EXERCISE:
Pictures aside, copy exactly the lines running from the one with "Task: Reply to #Queen B's comment" to the end of the records.

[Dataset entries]
+---+

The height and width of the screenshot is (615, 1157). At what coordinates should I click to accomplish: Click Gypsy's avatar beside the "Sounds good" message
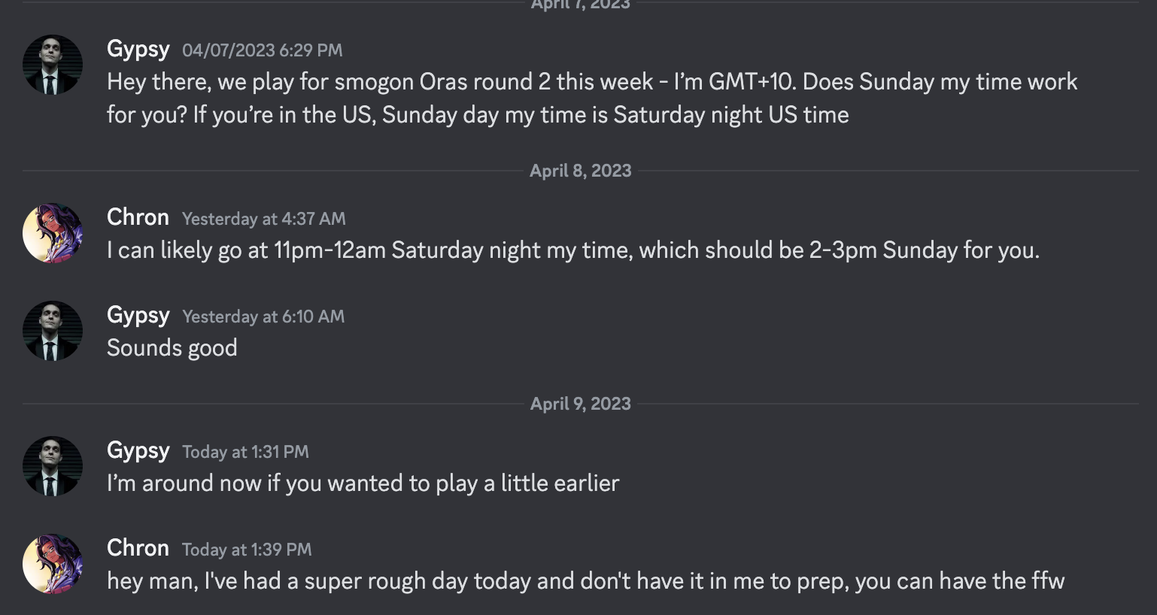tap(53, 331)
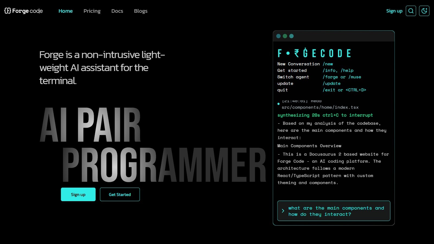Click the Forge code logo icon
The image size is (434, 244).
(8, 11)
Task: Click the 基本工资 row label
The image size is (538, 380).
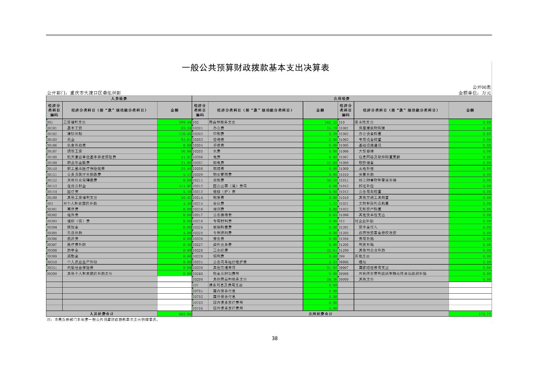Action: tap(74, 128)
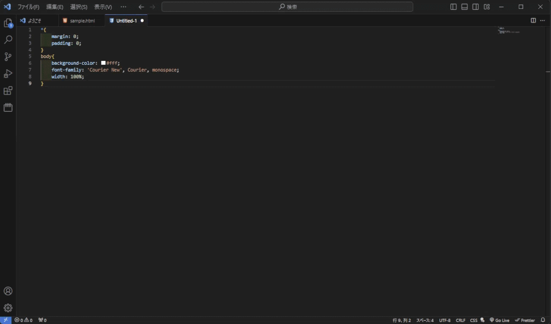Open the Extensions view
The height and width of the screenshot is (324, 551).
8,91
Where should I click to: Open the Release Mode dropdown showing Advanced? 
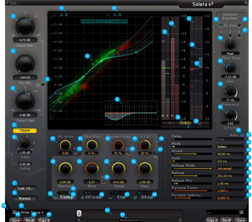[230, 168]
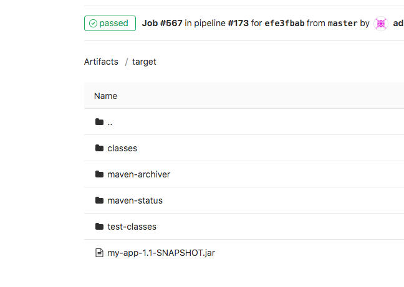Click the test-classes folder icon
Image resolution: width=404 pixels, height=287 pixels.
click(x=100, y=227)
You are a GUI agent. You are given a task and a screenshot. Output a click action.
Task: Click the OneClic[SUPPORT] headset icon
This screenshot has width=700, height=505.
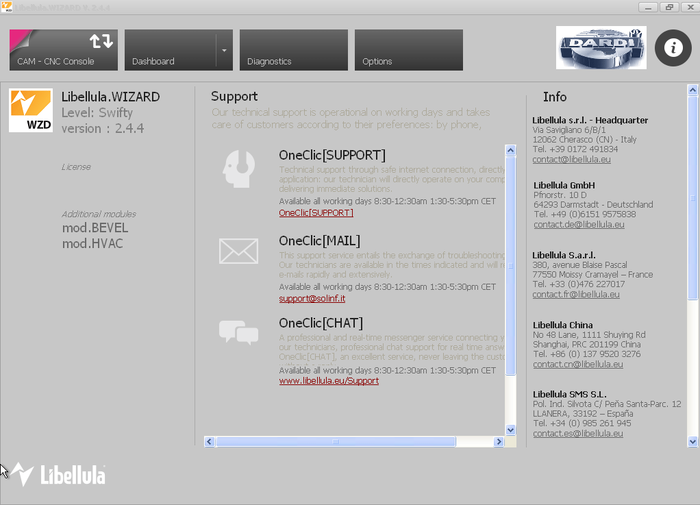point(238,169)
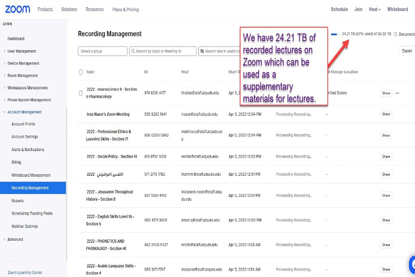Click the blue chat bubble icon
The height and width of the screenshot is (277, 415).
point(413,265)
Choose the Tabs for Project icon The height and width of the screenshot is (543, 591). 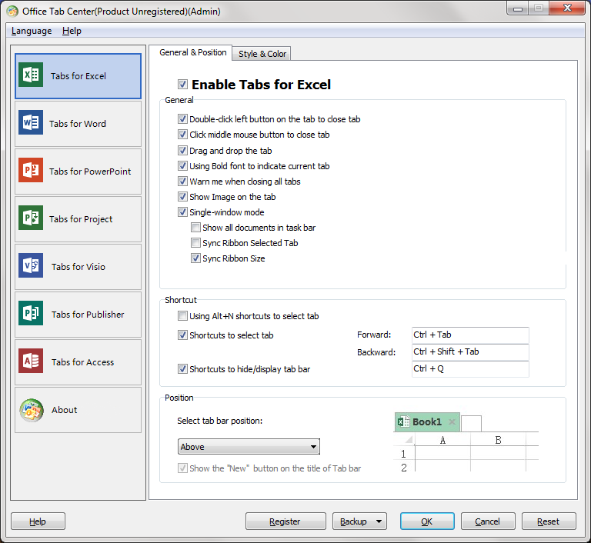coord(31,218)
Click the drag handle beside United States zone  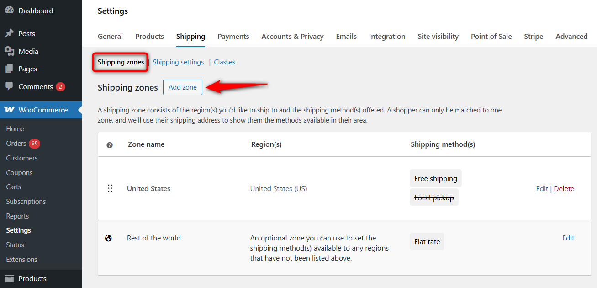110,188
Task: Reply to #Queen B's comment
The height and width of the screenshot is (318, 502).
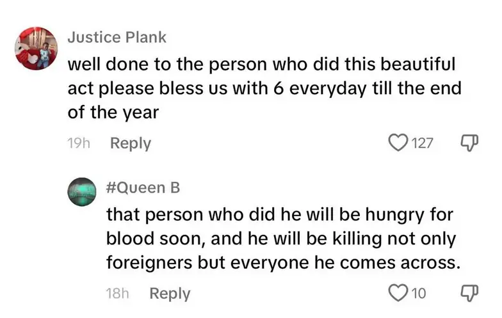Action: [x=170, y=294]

+---+

WRITTEN RESPONSE:
Task: Reply to #Queen B's comment
The height and width of the screenshot is (318, 502).
Action: [x=170, y=294]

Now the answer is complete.